In the entries between the lines holding "Click the '- ECMWF'" and "(x=365, y=390)", inclusive, swap "ending" for "suffix" and keep everything else the same. Return only those lines.

Materials provided
▬▬▬▬▬▬

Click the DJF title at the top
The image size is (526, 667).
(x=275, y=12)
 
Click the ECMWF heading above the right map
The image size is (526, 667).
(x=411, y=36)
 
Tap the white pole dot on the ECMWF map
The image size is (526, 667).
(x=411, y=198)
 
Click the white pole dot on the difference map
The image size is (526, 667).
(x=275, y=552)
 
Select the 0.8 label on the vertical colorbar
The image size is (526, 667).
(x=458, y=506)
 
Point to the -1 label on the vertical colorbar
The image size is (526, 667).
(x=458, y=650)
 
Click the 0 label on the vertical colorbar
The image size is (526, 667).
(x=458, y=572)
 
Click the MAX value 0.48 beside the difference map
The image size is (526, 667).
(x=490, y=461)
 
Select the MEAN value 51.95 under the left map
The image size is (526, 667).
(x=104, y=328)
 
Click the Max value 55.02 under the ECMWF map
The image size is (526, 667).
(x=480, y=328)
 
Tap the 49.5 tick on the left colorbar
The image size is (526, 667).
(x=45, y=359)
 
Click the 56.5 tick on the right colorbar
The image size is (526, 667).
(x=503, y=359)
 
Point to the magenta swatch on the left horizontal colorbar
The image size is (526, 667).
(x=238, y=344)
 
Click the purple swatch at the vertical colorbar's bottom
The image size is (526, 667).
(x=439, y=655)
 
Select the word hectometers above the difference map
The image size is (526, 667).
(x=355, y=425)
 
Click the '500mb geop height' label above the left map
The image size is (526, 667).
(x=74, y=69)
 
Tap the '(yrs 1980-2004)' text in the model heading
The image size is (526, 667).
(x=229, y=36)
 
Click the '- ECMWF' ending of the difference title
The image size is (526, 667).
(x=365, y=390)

▬▬▬▬▬▬

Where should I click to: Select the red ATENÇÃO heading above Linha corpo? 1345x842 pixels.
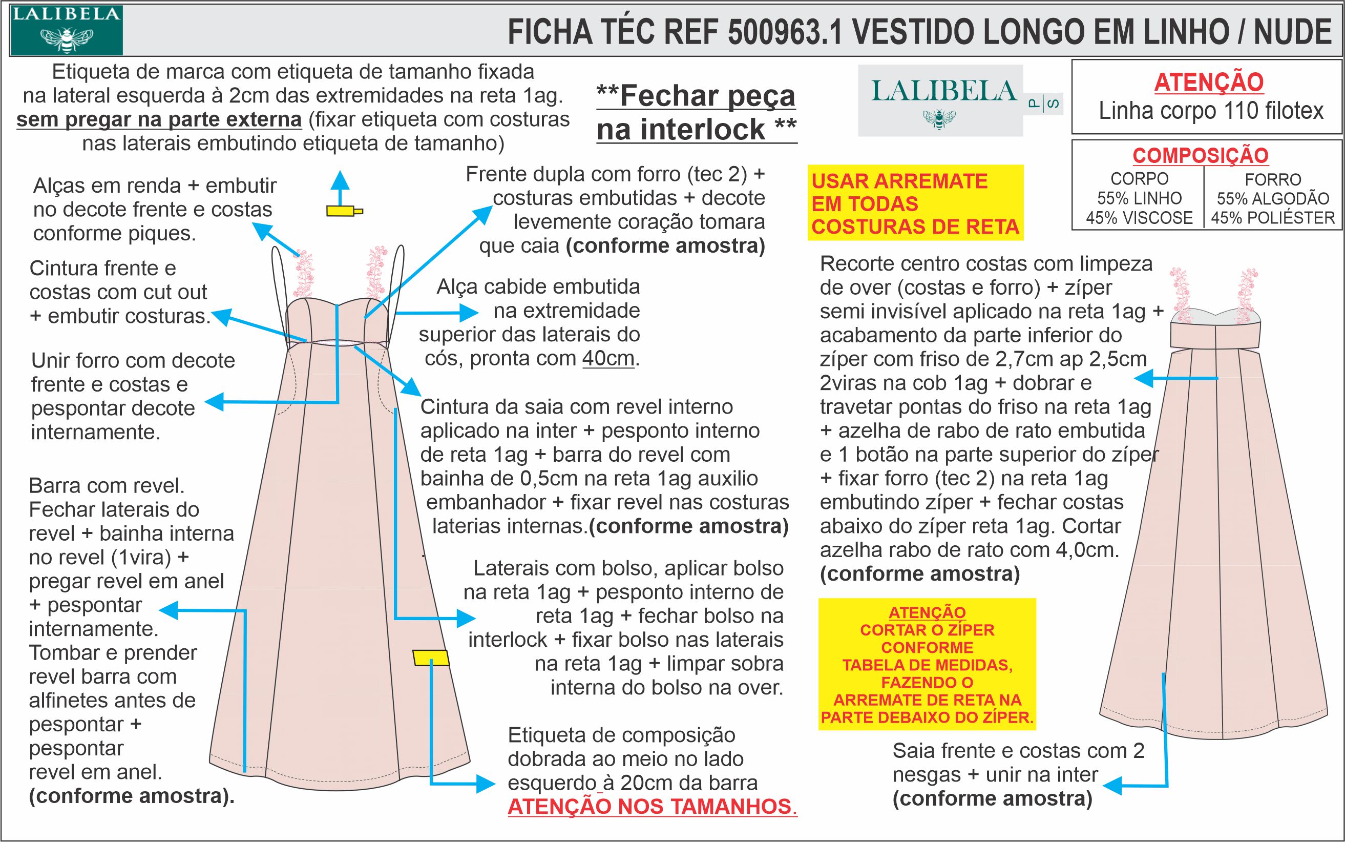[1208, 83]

▬▬▬▬▬▬

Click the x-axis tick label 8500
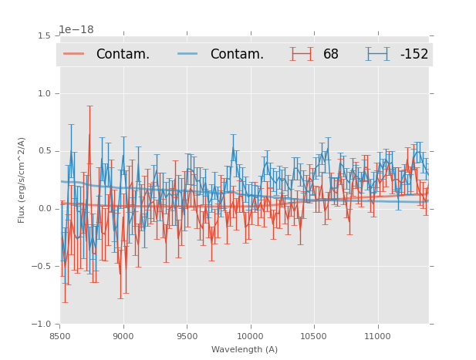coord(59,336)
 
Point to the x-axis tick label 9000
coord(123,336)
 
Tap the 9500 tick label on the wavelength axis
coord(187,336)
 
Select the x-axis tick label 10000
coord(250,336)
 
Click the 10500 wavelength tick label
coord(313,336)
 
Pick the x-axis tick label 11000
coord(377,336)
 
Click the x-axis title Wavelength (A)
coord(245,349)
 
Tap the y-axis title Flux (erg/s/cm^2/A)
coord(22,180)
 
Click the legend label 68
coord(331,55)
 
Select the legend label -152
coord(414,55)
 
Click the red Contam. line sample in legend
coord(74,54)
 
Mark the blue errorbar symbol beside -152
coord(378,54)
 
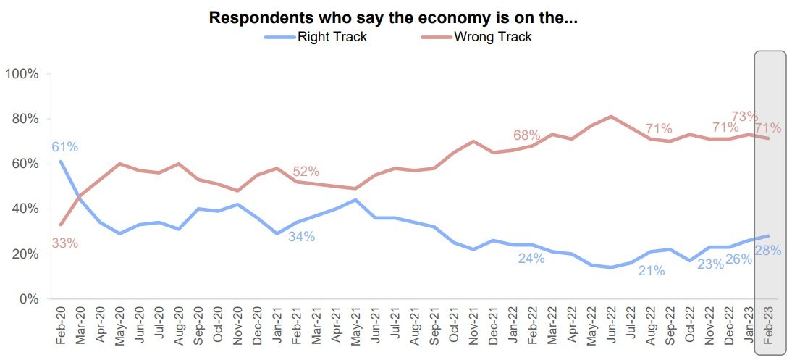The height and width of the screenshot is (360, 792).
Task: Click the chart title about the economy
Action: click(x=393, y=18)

▬▬▬▬▬▬

Answer for the task
Click the '- ECMWF' suffix of the difference title
The image size is (526, 667).
(x=365, y=390)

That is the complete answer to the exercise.